A key measurement to make is how large the database will grow. This is to some extent a disk space consideration, but importantly a memory consideration. We want to be able to maintain all database indexes in memory for best performance, so it’s important to track the index sizes.

increase in database size as new requests are added, in 100K batches.  Red bars show deltas, blue line shows the total size

increase in database size as new requests are added, in 100K batches. Red bars show deltas, blue line shows the total size

We added data in increments of 100,000 requests and watched the size of the resulting related_document table. For the first several batches, the table grew by about 2M rows for each batch. But in later batches, starting at 500K total requests, the increases went down and the total began to level off somewhat. This probably reflects the fact that the number of pairs that actually occur is fairly sparse.  Still, we don’t see any real limit to the size yet, so truncating the data in a rational way remains necessary in order to manage growth, provide the best suggestion possible, and maintain a predictable resource profile.


The decision about how much data to keep ultimately depends on the resources available, and the relative importance of the recommendation feature. Ideally we would just keep all the data. But if resources are constrained, ranking request-pairs by their probability “value” and truncating the top portion of the distribution is a good approach to maintaining quality recommendations and good coverage. Also, ranking by frequency gives approximately similar results. Truncating the data at 10% will maintain about 80% coverage, in our sample. We gave some rough measurements about what sizes to expect based on different numbers of documents, and requests, but of course you should measure with your own data.

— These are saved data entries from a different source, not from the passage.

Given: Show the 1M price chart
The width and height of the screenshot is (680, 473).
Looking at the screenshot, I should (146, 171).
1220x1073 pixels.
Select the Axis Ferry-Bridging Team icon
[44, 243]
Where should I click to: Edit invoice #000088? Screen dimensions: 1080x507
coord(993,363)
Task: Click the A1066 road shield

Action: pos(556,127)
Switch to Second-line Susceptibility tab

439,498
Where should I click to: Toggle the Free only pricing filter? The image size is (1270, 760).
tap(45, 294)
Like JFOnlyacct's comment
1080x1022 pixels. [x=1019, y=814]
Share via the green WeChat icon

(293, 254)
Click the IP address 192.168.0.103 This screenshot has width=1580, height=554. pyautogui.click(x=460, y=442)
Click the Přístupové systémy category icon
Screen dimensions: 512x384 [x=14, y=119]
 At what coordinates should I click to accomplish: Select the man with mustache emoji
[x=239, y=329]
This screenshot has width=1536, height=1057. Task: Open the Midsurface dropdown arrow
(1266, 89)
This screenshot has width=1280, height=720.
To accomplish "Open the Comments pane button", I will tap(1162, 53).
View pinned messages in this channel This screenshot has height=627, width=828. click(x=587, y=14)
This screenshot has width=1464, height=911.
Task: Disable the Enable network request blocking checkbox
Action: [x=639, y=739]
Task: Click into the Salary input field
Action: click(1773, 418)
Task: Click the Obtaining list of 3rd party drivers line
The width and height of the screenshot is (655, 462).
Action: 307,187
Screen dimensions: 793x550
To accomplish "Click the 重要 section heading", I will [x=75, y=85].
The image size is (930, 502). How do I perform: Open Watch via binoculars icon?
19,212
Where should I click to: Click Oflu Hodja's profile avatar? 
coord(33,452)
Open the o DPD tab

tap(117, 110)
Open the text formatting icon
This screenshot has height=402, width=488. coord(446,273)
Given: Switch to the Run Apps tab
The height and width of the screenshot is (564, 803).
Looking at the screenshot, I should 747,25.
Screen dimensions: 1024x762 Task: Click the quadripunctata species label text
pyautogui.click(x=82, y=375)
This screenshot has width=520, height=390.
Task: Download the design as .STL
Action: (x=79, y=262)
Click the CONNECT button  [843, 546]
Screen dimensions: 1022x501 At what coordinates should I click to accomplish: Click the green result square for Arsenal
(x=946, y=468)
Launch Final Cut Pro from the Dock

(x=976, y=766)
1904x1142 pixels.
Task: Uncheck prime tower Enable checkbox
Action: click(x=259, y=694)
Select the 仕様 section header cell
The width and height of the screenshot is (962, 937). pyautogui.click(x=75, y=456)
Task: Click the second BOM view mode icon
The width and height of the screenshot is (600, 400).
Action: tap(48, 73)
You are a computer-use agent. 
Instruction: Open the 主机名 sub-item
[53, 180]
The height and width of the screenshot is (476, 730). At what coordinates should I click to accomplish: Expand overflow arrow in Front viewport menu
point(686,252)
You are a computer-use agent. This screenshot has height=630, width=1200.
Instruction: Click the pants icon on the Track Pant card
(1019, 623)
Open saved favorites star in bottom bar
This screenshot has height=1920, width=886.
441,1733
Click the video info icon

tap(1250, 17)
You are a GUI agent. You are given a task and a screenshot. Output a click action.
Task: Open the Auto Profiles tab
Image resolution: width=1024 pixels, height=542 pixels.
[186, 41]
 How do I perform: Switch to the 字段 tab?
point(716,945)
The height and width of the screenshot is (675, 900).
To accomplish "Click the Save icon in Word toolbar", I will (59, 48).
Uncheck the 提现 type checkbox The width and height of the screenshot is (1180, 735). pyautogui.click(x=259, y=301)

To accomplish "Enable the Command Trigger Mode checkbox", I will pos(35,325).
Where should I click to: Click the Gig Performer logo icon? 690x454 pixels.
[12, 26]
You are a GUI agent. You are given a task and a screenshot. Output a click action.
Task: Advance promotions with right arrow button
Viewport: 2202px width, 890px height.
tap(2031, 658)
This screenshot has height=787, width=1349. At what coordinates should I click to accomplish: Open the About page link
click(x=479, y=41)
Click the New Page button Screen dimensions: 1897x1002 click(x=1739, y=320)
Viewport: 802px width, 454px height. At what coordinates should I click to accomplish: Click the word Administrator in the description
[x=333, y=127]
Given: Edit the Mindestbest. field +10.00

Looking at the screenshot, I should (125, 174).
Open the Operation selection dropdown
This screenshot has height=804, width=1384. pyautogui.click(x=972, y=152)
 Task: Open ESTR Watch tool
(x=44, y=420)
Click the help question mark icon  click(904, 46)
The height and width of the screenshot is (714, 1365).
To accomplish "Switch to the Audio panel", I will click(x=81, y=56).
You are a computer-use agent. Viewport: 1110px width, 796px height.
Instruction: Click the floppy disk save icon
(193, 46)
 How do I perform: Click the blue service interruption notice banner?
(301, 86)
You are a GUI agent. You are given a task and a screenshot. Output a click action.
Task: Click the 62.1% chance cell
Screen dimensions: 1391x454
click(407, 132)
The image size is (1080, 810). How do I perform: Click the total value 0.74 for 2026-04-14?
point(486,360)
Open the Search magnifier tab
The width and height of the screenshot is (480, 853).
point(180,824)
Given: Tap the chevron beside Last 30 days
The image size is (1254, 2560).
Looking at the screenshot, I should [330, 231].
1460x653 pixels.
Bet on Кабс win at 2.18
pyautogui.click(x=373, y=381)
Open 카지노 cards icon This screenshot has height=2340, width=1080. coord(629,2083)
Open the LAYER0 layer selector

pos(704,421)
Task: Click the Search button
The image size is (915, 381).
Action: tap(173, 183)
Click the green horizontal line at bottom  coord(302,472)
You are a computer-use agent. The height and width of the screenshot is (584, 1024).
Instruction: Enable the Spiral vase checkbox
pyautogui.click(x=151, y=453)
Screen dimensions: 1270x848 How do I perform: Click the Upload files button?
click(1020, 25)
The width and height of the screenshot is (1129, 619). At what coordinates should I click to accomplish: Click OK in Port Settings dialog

Tags: collaborative filtering, content recommendation, data, SQL, statistics,

2 Responses to “Recommending content from user data”

  1. Tom Beyer

    It’s really good – quite fascinating. It would be helpful to align the text and the graphs better.

    At one point you mention that the distribution isn’t a straight 80/20 rule – that you were seeing a fatter tail but in the end you seem to be truncating at 10% which gives about 80% coverage. Is there a reason for picking 10%? What does it take to get 85% or 90% coverage? Conversely what does truncating at 5% or 8% get you. Is 10% the point of maximum benefit with least expenditure? Should I be seeing this in the graphs you provided but I’m just not understanding them?

  2. Michael Sokolov

    Thanks for your feedback, Tom. I’m not sure what to do about the text/graph alignment – WordPress baffles me a bit, but I’ll see if I can improve that. I’ve edited the text to clarify the point about the distributions, I hope. The 10% point was an arbitrary point I chose since it gave about 80% coverage *of the pair statistics*. The distribution of pairs (second order stats) is something related to the square of the first order (document) statistics, so there are two different kinds of distributions I’m talking about.